In the course of reading The Last Jews in Baghdad (see this LH post), I encountered references to “the Arabic spoken by Jews” and wondered what that was all about: was there really a separate dialect, not just regular Iraqi Arabic with a few Hebrew words tossed in? A little googling turned up a thread at WordReference Forums on this very topic, started by Nun-Translator’s question:

I am reading an autobiographical novel written in Hebrew by Eli Amir that takes place in Baghdad in the 1940s.

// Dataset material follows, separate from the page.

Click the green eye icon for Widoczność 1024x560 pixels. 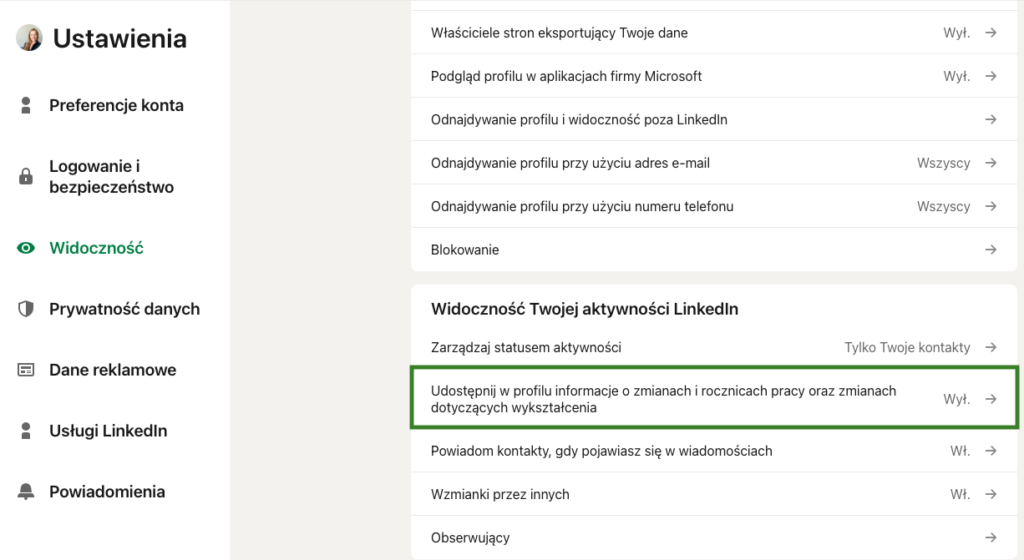pyautogui.click(x=27, y=248)
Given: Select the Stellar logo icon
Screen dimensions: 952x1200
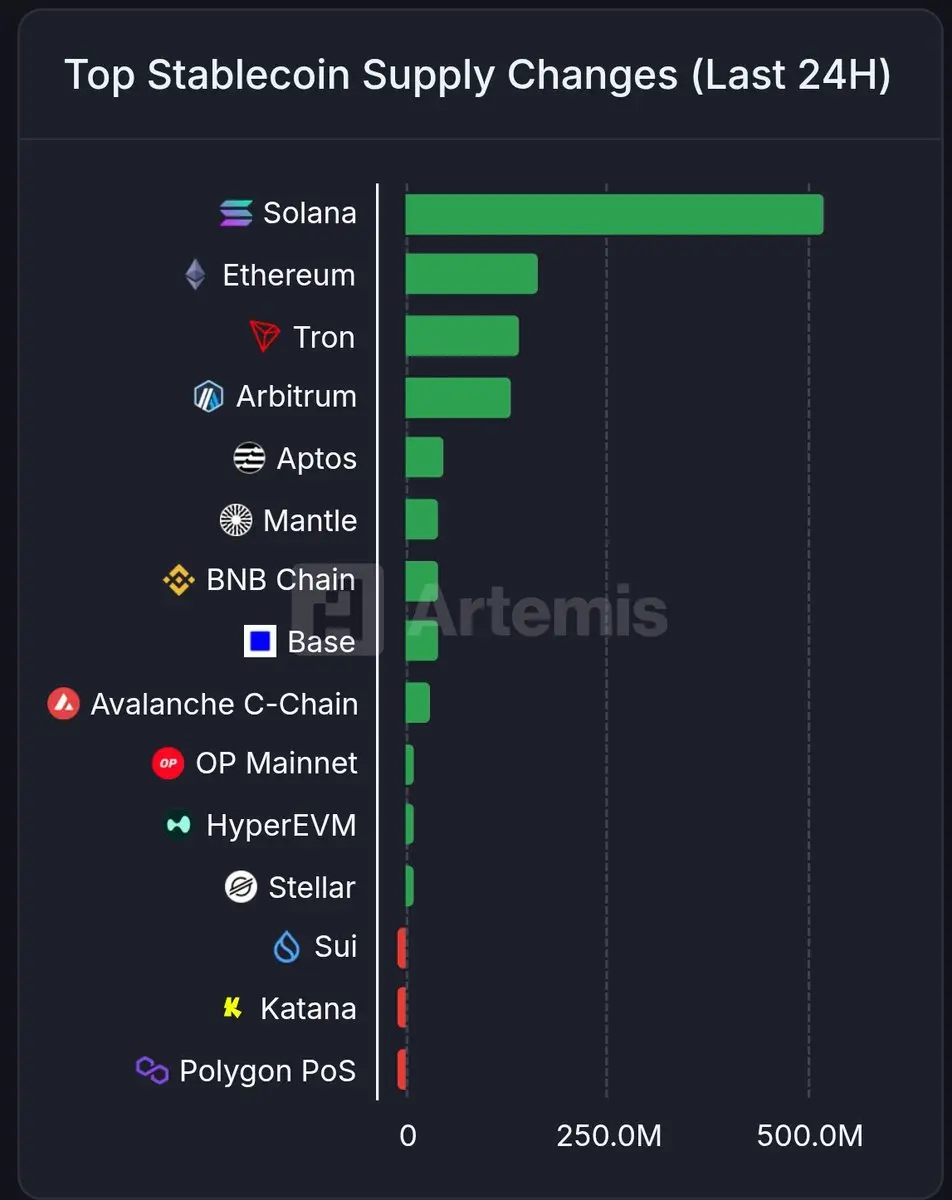Looking at the screenshot, I should coord(241,887).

He frequently refers to “Jewish Arabic” and “Muslim Arabic”. I’m not clear if he is talking about accents or dialects… Are you aware of “Jewish Arabic”? Is it an accent or a dialect? (The way Amir uses the term, it sounds more like a dialect.) Does it still exist? And one more question: Is there a distinctive “Christian Arabic” in Iraq or elsewhere?

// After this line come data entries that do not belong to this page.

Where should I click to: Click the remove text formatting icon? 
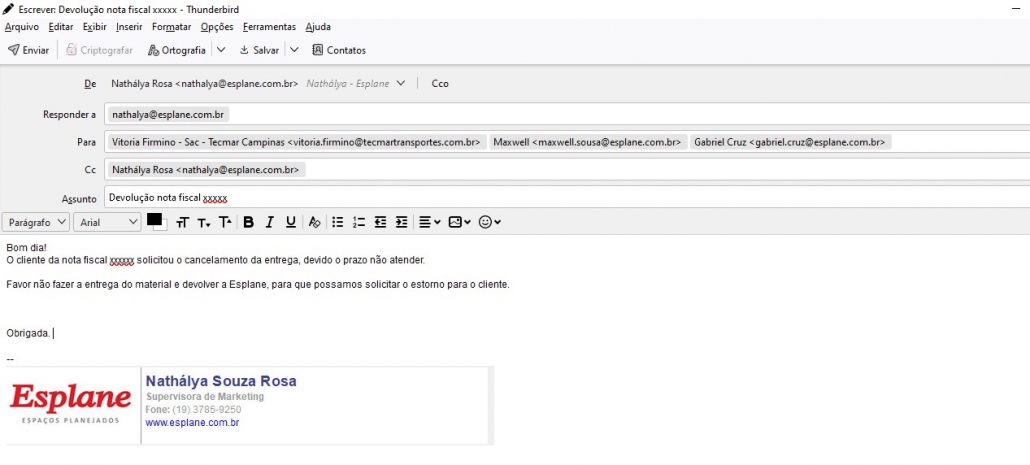coord(314,222)
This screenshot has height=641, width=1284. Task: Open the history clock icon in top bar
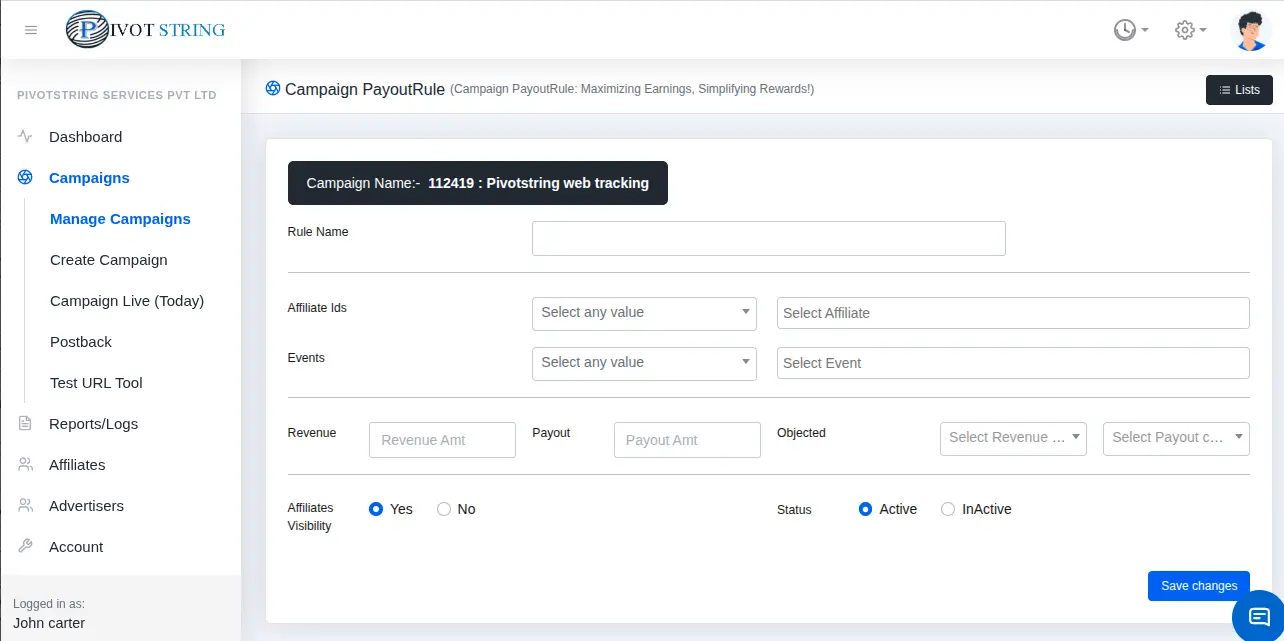coord(1124,29)
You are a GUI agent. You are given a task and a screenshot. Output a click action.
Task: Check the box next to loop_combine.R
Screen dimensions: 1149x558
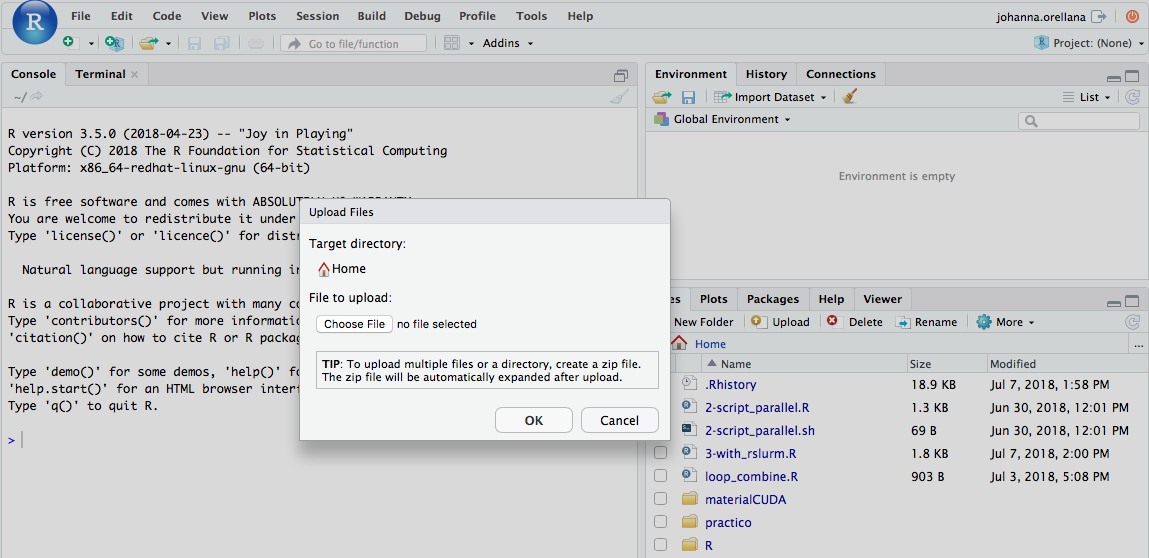(x=660, y=476)
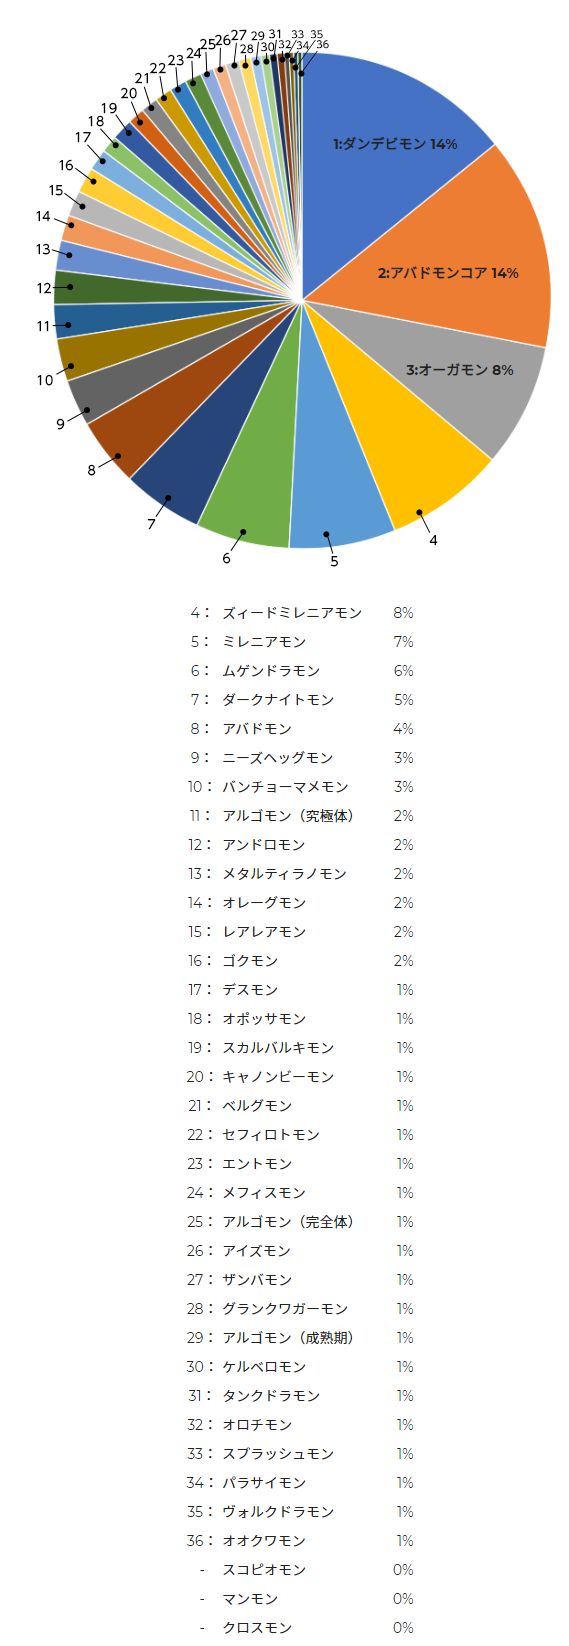Viewport: 569px width, 1646px height.
Task: Click legend entry ズィードミレニアモン
Action: (292, 613)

The answer turns out to be that there are two major dialects in Iraq, a northern and a southern, conventionally distinguished by their pronunciation of the letter qaf as /q/ (hence “qeltu” for قلت) and /g/ (“gilit”) respectively, and the distinction accidentally became a religious one in Baghdad, as explained by a commenter who goes by the handle smooha:

This happens to be a subject of great interest to me. I had the privilege of having read several books on the subject, most notably Haim Blanc’s Communal Dialects of Baghdad.

As clevermizo noted, the Mesopotamian (Iraq and eastern Syria) varieties of Arabic can be divided into qeltu and gilit types. The gilit type is overwhelmingly of Bedouin origin, from the tribes to the south and west of the rivers. If my memory serves me correctly, virtually all Baghdadis (Muslims, Christians, and Jews) spoke in a qeltu variety, from the Abassid era until the late 19th c (?), which saw an unprecedented process of urbanization, with a vast number of Bedouin tribesmen (previously nomadic) became the majority. The original urban Baghdadi Muslims assimilated with the new majority, while the Christian and Jewish communities maintained their respective dialects (which, though to a significant extent mutually intelligible, contained numerous differences in lexicon).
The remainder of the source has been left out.